Render every line of the entries below as a Markdown table with the columns Row and Line, numbering the rows in order and leaving out blank lines.
— START —
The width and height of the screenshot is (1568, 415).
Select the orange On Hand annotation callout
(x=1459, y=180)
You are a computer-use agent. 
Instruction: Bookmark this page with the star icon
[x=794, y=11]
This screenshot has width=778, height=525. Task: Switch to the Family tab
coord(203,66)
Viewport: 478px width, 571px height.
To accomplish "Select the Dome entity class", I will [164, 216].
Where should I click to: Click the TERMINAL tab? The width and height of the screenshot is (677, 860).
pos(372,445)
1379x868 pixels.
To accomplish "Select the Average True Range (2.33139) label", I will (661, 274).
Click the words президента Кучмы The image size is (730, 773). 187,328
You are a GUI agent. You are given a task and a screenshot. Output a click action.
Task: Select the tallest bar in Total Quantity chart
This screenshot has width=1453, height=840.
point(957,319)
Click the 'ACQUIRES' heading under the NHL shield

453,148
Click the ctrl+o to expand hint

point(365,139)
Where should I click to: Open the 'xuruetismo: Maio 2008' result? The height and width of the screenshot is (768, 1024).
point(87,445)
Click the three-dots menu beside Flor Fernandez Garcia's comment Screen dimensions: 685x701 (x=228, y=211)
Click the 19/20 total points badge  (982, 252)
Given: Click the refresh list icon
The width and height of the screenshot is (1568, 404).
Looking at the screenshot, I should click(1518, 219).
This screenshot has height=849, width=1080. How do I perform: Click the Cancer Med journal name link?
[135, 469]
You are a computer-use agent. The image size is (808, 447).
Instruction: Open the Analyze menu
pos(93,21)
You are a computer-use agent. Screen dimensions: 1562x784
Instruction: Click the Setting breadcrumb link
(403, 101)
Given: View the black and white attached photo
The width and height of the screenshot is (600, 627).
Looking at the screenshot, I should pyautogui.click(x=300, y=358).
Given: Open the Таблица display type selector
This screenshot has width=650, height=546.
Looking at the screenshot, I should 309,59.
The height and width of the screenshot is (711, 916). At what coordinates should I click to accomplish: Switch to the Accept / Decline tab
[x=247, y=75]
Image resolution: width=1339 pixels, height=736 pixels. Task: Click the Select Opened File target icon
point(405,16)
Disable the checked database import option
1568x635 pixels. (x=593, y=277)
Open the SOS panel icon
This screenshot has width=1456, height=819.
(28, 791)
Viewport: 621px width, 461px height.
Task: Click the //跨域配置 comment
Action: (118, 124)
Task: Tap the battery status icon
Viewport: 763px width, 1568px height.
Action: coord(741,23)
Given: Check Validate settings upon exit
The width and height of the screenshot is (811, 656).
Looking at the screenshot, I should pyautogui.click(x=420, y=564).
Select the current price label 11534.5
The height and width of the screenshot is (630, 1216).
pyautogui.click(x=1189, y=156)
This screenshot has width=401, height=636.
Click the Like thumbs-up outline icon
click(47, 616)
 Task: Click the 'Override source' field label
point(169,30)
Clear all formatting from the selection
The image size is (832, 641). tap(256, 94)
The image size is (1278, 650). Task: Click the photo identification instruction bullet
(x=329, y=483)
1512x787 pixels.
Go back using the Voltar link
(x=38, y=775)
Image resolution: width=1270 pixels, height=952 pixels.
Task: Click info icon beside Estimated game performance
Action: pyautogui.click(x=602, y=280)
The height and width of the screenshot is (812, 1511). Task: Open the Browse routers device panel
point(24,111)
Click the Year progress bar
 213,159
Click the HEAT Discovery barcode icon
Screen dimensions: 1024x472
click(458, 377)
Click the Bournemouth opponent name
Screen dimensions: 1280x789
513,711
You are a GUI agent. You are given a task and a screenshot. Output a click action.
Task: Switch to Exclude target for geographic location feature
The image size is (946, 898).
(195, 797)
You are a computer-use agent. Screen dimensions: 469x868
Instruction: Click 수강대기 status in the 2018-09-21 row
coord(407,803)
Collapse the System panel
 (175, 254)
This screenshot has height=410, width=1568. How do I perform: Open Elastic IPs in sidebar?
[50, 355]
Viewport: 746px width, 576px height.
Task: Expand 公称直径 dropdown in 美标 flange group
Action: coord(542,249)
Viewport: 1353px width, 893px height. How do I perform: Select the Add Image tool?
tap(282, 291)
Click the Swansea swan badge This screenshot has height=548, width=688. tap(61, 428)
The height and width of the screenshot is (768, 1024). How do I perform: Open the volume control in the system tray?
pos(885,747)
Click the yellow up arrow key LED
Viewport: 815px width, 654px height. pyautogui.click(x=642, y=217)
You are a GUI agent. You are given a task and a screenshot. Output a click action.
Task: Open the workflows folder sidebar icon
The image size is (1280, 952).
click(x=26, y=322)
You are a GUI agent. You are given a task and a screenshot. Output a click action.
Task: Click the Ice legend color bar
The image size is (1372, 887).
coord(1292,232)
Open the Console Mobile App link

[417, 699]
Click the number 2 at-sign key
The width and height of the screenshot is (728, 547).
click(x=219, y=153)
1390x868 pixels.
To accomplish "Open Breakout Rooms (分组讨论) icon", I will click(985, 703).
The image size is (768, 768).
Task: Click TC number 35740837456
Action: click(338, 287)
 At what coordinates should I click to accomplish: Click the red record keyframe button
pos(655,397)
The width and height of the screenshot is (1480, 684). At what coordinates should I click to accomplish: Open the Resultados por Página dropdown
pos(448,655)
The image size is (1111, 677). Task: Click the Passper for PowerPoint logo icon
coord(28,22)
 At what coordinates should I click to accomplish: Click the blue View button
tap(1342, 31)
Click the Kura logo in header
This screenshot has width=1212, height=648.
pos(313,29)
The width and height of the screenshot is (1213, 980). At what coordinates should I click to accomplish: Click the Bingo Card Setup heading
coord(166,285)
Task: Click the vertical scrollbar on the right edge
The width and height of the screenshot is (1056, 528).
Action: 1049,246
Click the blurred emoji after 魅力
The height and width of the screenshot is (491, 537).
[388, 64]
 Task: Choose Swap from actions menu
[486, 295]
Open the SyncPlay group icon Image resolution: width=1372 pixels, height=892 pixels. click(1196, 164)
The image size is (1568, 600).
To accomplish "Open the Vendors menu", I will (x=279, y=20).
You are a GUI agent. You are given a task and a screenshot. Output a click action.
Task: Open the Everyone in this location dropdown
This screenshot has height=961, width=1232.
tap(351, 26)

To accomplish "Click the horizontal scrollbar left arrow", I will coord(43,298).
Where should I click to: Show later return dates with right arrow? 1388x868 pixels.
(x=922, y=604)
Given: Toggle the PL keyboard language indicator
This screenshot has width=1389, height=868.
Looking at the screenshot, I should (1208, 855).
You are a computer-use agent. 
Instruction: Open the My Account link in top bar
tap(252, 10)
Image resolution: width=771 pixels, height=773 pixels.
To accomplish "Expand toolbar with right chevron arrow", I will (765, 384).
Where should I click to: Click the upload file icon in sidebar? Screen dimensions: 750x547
— END —
Answer to this problem:
| Row | Line |
|---|---|
| 1 | The width and height of the screenshot is (1568, 415). |
| 2 | Select the orange On Hand annotation callout |
| 3 | (x=1459, y=180) |
| 4 | You are a computer-use agent.  |
| 5 | Instruction: Bookmark this page with the star icon |
| 6 | [x=794, y=11] |
| 7 | This screenshot has width=778, height=525. Task: Switch to the Family tab |
| 8 | coord(203,66) |
| 9 | Viewport: 478px width, 571px height. |
| 10 | To accomplish "Select the Dome entity class", I will [164, 216]. |
| 11 | Where should I click to: Click the TERMINAL tab? The width and height of the screenshot is (677, 860). |
| 12 | pos(372,445) |
| 13 | 1379x868 pixels. |
| 14 | To accomplish "Select the Average True Range (2.33139) label", I will (661, 274). |
| 15 | Click the words президента Кучмы The image size is (730, 773). 187,328 |
| 16 | You are a GUI agent. You are given a task and a screenshot. Output a click action. |
| 17 | Task: Select the tallest bar in Total Quantity chart |
| 18 | This screenshot has width=1453, height=840. |
| 19 | point(957,319) |
| 20 | Click the 'ACQUIRES' heading under the NHL shield |
| 21 | 453,148 |
| 22 | Click the ctrl+o to expand hint |
| 23 | point(365,139) |
| 24 | Where should I click to: Open the 'xuruetismo: Maio 2008' result? The height and width of the screenshot is (768, 1024). |
| 25 | point(87,445) |
| 26 | Click the three-dots menu beside Flor Fernandez Garcia's comment Screen dimensions: 685x701 (x=228, y=211) |
| 27 | Click the 19/20 total points badge  (982, 252) |
| 28 | Given: Click the refresh list icon |
| 29 | The width and height of the screenshot is (1568, 404). |
| 30 | Looking at the screenshot, I should click(1518, 219). |
| 31 | This screenshot has height=849, width=1080. How do I perform: Click the Cancer Med journal name link? |
| 32 | [135, 469] |
| 33 | You are a computer-use agent. The image size is (808, 447). |
| 34 | Instruction: Open the Analyze menu |
| 35 | pos(93,21) |
| 36 | You are a computer-use agent. Screen dimensions: 1562x784 |
| 37 | Instruction: Click the Setting breadcrumb link |
| 38 | (403, 101) |
| 39 | Given: View the black and white attached photo |
| 40 | The width and height of the screenshot is (600, 627). |
| 41 | Looking at the screenshot, I should pyautogui.click(x=300, y=358). |
| 42 | Given: Open the Таблица display type selector |
| 43 | This screenshot has width=650, height=546. |
| 44 | Looking at the screenshot, I should 309,59. |
| 45 | The height and width of the screenshot is (711, 916). At what coordinates should I click to accomplish: Switch to the Accept / Decline tab |
| 46 | [x=247, y=75] |
| 47 | Image resolution: width=1339 pixels, height=736 pixels. Task: Click the Select Opened File target icon |
| 48 | point(405,16) |
| 49 | Disable the checked database import option |
| 50 | 1568x635 pixels. (x=593, y=277) |
| 51 | Open the SOS panel icon |
| 52 | This screenshot has width=1456, height=819. |
| 53 | (28, 791) |
| 54 | Viewport: 621px width, 461px height. |
| 55 | Task: Click the //跨域配置 comment |
| 56 | Action: (118, 124) |
| 57 | Task: Tap the battery status icon |
| 58 | Viewport: 763px width, 1568px height. |
| 59 | Action: coord(741,23) |
| 60 | Given: Check Validate settings upon exit |
| 61 | The width and height of the screenshot is (811, 656). |
| 62 | Looking at the screenshot, I should pyautogui.click(x=420, y=564). |
| 63 | Select the current price label 11534.5 |
| 64 | The height and width of the screenshot is (630, 1216). |
| 65 | pyautogui.click(x=1189, y=156) |
| 66 | This screenshot has width=401, height=636. |
| 67 | Click the Like thumbs-up outline icon |
| 68 | click(47, 616) |
| 69 |  Task: Click the 'Override source' field label |
| 70 | point(169,30) |
| 71 | Clear all formatting from the selection |
| 72 | The image size is (832, 641). tap(256, 94) |
| 73 | The image size is (1278, 650). Task: Click the photo identification instruction bullet |
| 74 | (x=329, y=483) |
| 75 | 1512x787 pixels. |
| 76 | Go back using the Voltar link |
| 77 | (x=38, y=775) |
| 78 | Image resolution: width=1270 pixels, height=952 pixels. |
| 79 | Task: Click info icon beside Estimated game performance |
| 80 | Action: pyautogui.click(x=602, y=280) |
| 81 | The height and width of the screenshot is (812, 1511). Task: Open the Browse routers device panel |
| 82 | point(24,111) |
| 83 | Click the Year progress bar |
| 84 |  213,159 |
| 85 | Click the HEAT Discovery barcode icon |
| 86 | Screen dimensions: 1024x472 |
| 87 | click(458, 377) |
| 88 | Click the Bournemouth opponent name |
| 89 | Screen dimensions: 1280x789 |
| 90 | 513,711 |
| 91 | You are a GUI agent. You are given a task and a screenshot. Output a click action. |
| 92 | Task: Switch to Exclude target for geographic location feature |
| 93 | The image size is (946, 898). |
| 94 | (195, 797) |
| 95 | You are a computer-use agent. Screen dimensions: 469x868 |
| 96 | Instruction: Click 수강대기 status in the 2018-09-21 row |
| 97 | coord(407,803) |
| 98 | Collapse the System panel |
| 99 |  (175, 254) |
| 100 | This screenshot has height=410, width=1568. How do I perform: Open Elastic IPs in sidebar? |
| 101 | [50, 355] |
| 102 | Viewport: 746px width, 576px height. |
| 103 | Task: Expand 公称直径 dropdown in 美标 flange group |
| 104 | Action: coord(542,249) |
| 105 | Viewport: 1353px width, 893px height. How do I perform: Select the Add Image tool? |
| 106 | tap(282, 291) |
| 107 | Click the Swansea swan badge This screenshot has height=548, width=688. tap(61, 428) |
| 108 | The height and width of the screenshot is (768, 1024). How do I perform: Open the volume control in the system tray? |
| 109 | pos(885,747) |
| 110 | Click the yellow up arrow key LED |
| 111 | Viewport: 815px width, 654px height. pyautogui.click(x=642, y=217) |
| 112 | You are a GUI agent. You are given a task and a screenshot. Output a click action. |
| 113 | Task: Open the workflows folder sidebar icon |
| 114 | The image size is (1280, 952). |
| 115 | click(x=26, y=322) |
| 116 | You are a GUI agent. You are given a task and a screenshot. Output a click action. |
| 117 | Task: Click the Ice legend color bar |
| 118 | The image size is (1372, 887). |
| 119 | coord(1292,232) |
| 120 | Open the Console Mobile App link |
| 121 | [417, 699] |
| 122 | Click the number 2 at-sign key |
| 123 | The width and height of the screenshot is (728, 547). |
| 124 | click(x=219, y=153) |
| 125 | 1390x868 pixels. |
| 126 | To accomplish "Open Breakout Rooms (分组讨论) icon", I will click(985, 703). |
| 127 | The image size is (768, 768). |
| 128 | Task: Click TC number 35740837456 |
| 129 | Action: click(338, 287) |
| 130 |  At what coordinates should I click to accomplish: Click the red record keyframe button |
| 131 | pos(655,397) |
| 132 | The width and height of the screenshot is (1480, 684). At what coordinates should I click to accomplish: Open the Resultados por Página dropdown |
| 133 | pos(448,655) |
| 134 | The image size is (1111, 677). Task: Click the Passper for PowerPoint logo icon |
| 135 | coord(28,22) |
| 136 |  At what coordinates should I click to accomplish: Click the blue View button |
| 137 | tap(1342, 31) |
| 138 | Click the Kura logo in header |
| 139 | This screenshot has width=1212, height=648. |
| 140 | pos(313,29) |
| 141 | The width and height of the screenshot is (1213, 980). At what coordinates should I click to accomplish: Click the Bingo Card Setup heading |
| 142 | coord(166,285) |
| 143 | Task: Click the vertical scrollbar on the right edge |
| 144 | The width and height of the screenshot is (1056, 528). |
| 145 | Action: 1049,246 |
| 146 | Click the blurred emoji after 魅力 |
| 147 | The height and width of the screenshot is (491, 537). |
| 148 | [388, 64] |
| 149 |  Task: Choose Swap from actions menu |
| 150 | [486, 295] |
| 151 | Open the SyncPlay group icon Image resolution: width=1372 pixels, height=892 pixels. click(1196, 164) |
| 152 | The image size is (1568, 600). |
| 153 | To accomplish "Open the Vendors menu", I will (x=279, y=20). |
| 154 | You are a GUI agent. You are given a task and a screenshot. Output a click action. |
| 155 | Task: Open the Everyone in this location dropdown |
| 156 | This screenshot has height=961, width=1232. |
| 157 | tap(351, 26) |
| 158 | To accomplish "Click the horizontal scrollbar left arrow", I will coord(43,298). |
| 159 | Where should I click to: Show later return dates with right arrow? 1388x868 pixels. |
| 160 | (x=922, y=604) |
| 161 | Given: Toggle the PL keyboard language indicator |
| 162 | This screenshot has width=1389, height=868. |
| 163 | Looking at the screenshot, I should (1208, 855). |
| 164 | You are a computer-use agent.  |
| 165 | Instruction: Open the My Account link in top bar |
| 166 | tap(252, 10) |
| 167 | Image resolution: width=771 pixels, height=773 pixels. |
| 168 | To accomplish "Expand toolbar with right chevron arrow", I will (765, 384). |
| 169 | Where should I click to: Click the upload file icon in sidebar? Screen dimensions: 750x547 |